Since then and together with Hasso Plattner, Bill McDermott tried to make the best of a bad job every year in Orlando, Florida. However, despite his efforts, the traditional solidarity and unity between SAP customers and management does not exist anymore.
Because of economical stability, Bill McDermott is still doing relatively well. His business plan of a steadily growing market does not allow for any alternatives in his mind.
In the Austrian SAP community, customers still from time to time tell anecdotes of how it used to be. Chief among them are the ones of the sauna meetings.
Once a year, Heinz Hartinger, founder and first CEO of SAP Austria, invited SAP customers to go hiking with him in the Alps. Part of the experience was a nice dinner and a meeting in the sauna afterwards. Furthermore, they chartered a jet once a year and more than 100 SAP users flew to Sapphire Europe together.
SAP does not communicate enough with its customers. However, this is not its only shortcoming. SAP customers are also complaining about a missing alternative cloud strategy.

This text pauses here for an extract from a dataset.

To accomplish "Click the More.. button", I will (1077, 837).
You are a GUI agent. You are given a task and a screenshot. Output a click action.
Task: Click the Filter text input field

At first glance, SAP’s cloud subscription numbers and revenue are quite impressive. At second glance, the secret of its success becomes apparent: SAP acquired many cloud companies in recent years. This obviously results in imposing subscription numbers. Furthermore, SAP is trying to make on-premise systems as unfavorable as possible for its customers by not providing on-premise products anymore and creatively interpreting licensing policies.
At third glance, it becomes painfully obvious that Bill McDermott cannot provide a real alternative to AWS, Google, and MS Azure. SAP is simply relying on the strategy of a vendor lock-in.
Experience shows that SAP customers don’t mind paying a little bit more to continue to collaborate productively with SAP. This is fortunate for SAP, but it does not have to be like this forever.
Right now, Bill McDermott’s advantage is a good economy. However, if IT budgets get tighter, SAP customers could prefer on-premise systems or migrate to more cost-efficient cloud models by AWS, Google, or MS Azure. These three hyper scalers are way out of SAP’s league.
Bill McDermott has no chance at winning the cloud battle. However, he is also not in the least prepared for his worst-case scenarios. For example, what happens if AWS decides to acquire Rimini Street, and SAP customers would not only enjoy hosting, scaling, and storage for S/4 and Hana, but also maintenance and support? It is reasonable to assume that Bill McDermott himself has no idea.
Nevertheless, German magazine “Manager” announced in its January issue that a jury voted on Bill McDermott for “Manager of the Year”. This seems like a great honor for him, as he is always trying to push SAP’s revenue and stock price to new heights – also for his personal gain.